Noch 2011 konnten die Betreiber der Kohlekraftwerke an der Börse Preise von 55 bis 60 Euro je Megawattstunde erzielen. Der Preis hat sich also innerhalb von drei Jahren fast halbiert. Gleichzeitig geht die Strommenge zurück, die die Kraftwerksbetreiber überhaupt noch am Markt losschlagen können.
Im Bundeswirtschaftsministerium hat man das wenigstens schon erkannt. In Sachsen und Brandenburg aber scheint man die harten Marktdaten einfach zu ignorieren und tut so, als könne man mit Appellen und Einsprüchen das Abschalten der Kohlekraftwerke verhindern und damit Arbeitsplätze retten.
Da die EU-Kommission den zusammengebastelten Reserveplan als Beihilfe zu werten scheint, ist der Plan der Kraftwerksbetreiber, sich den Ausstieg mit Geld versüßen zu lassen, wohl Makulatur. Und man steht wieder genau da, wo man im Frühjahr stand: Wer gibt jetzt die klare Linie vor, welche Blöcke als erste vom Netz gehen? Und was müssen die Landesregierungen tun, um den unausweichlichen Strukturumbruch zu bewältigen?
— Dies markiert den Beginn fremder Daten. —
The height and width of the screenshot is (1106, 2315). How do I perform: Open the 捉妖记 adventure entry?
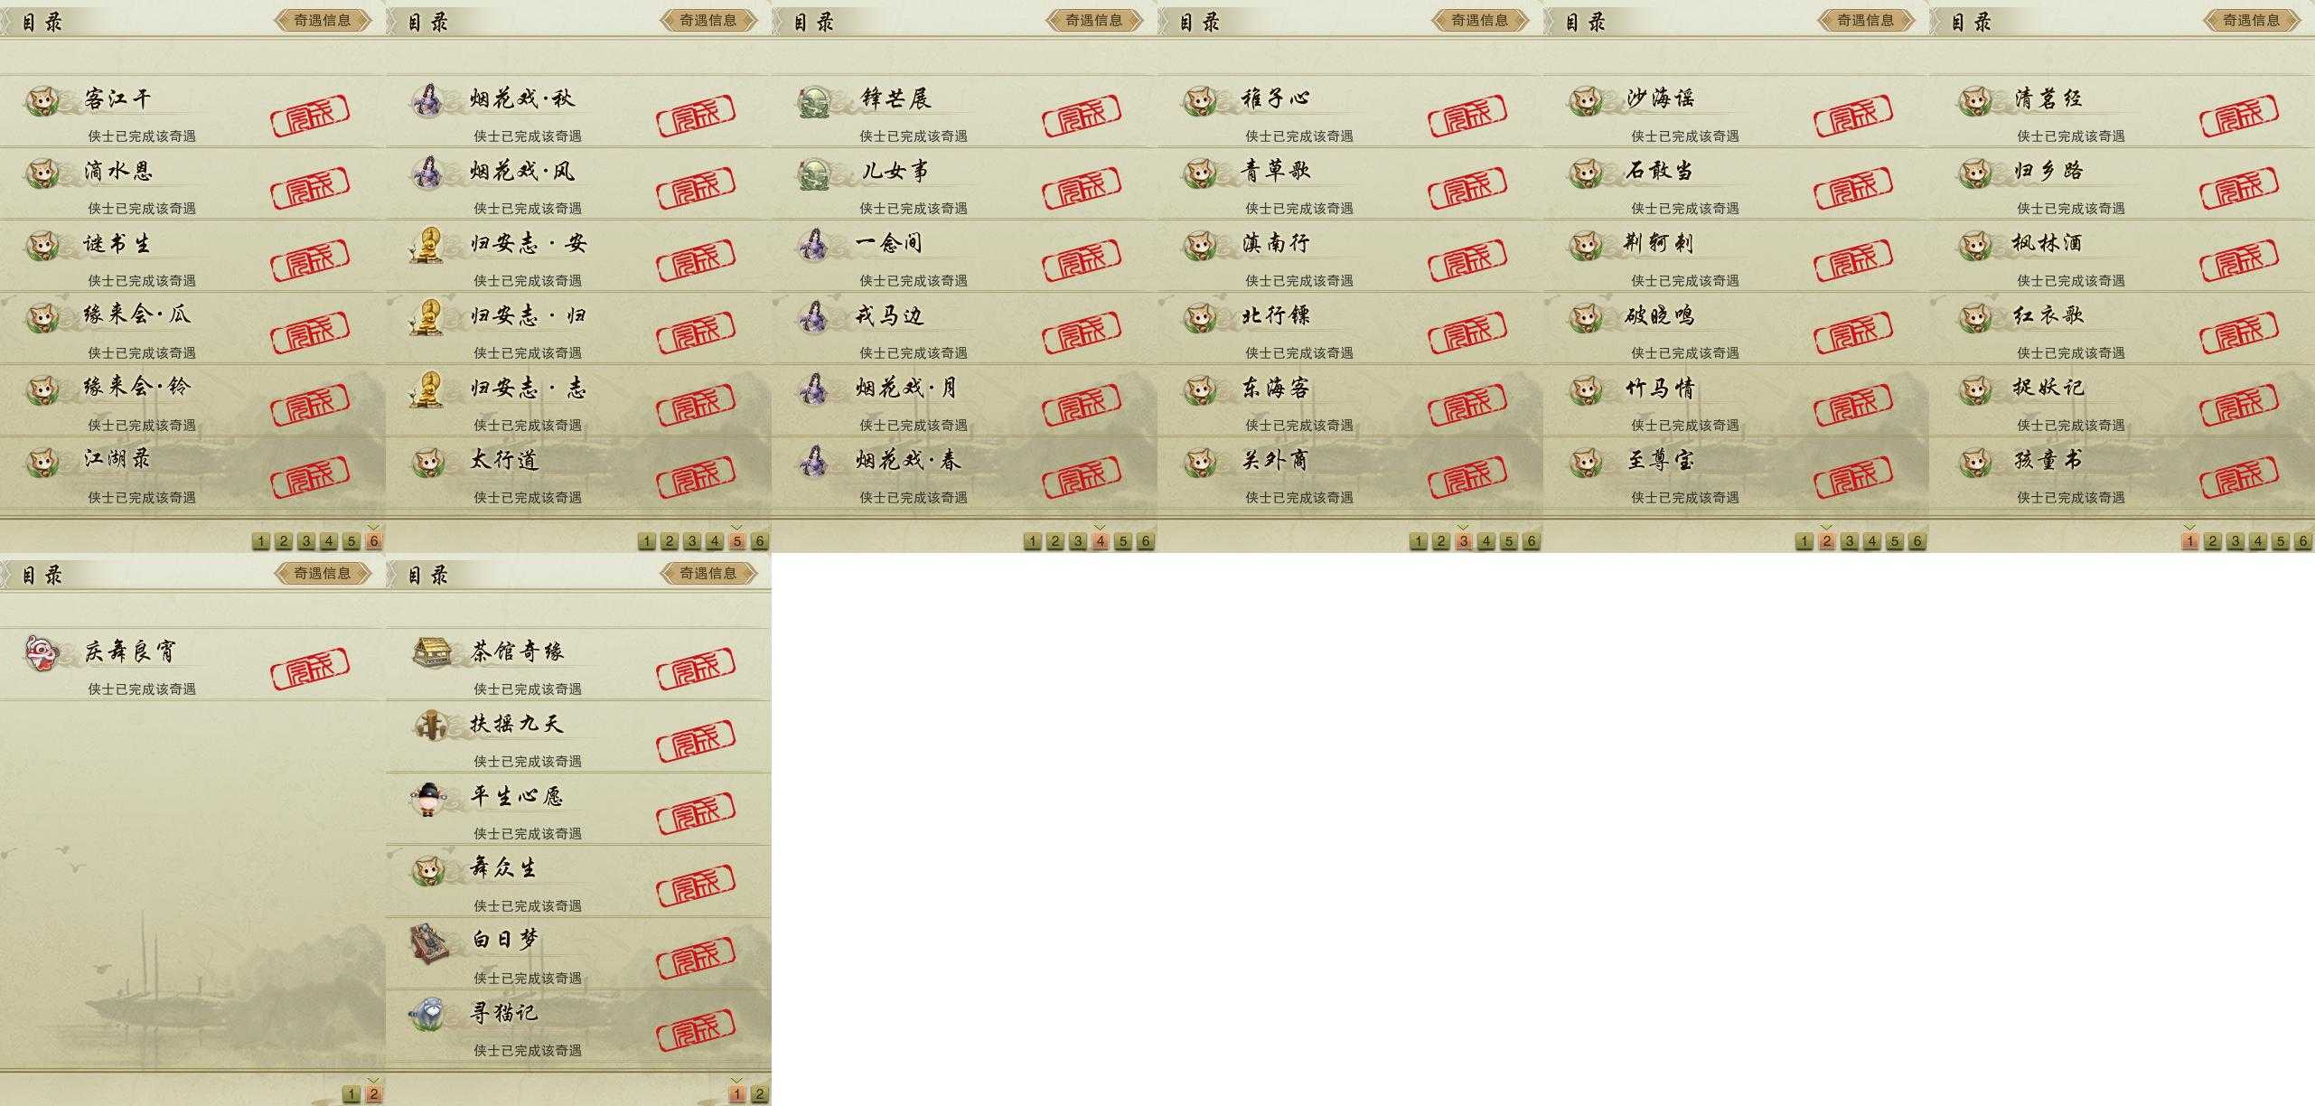[x=2122, y=400]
Die bessere Variante ist ein geordneter Ausstieg, bei dem die ältesten Blöcke zuerst vom Netz gehen. Die andere Variante ist ein unvorbereitetes Aus. Und dann hat man genau das, was man mit der massiven Kampagne gegen die „Klimaabgabe“ behauptet hat, verhindern zu wollen.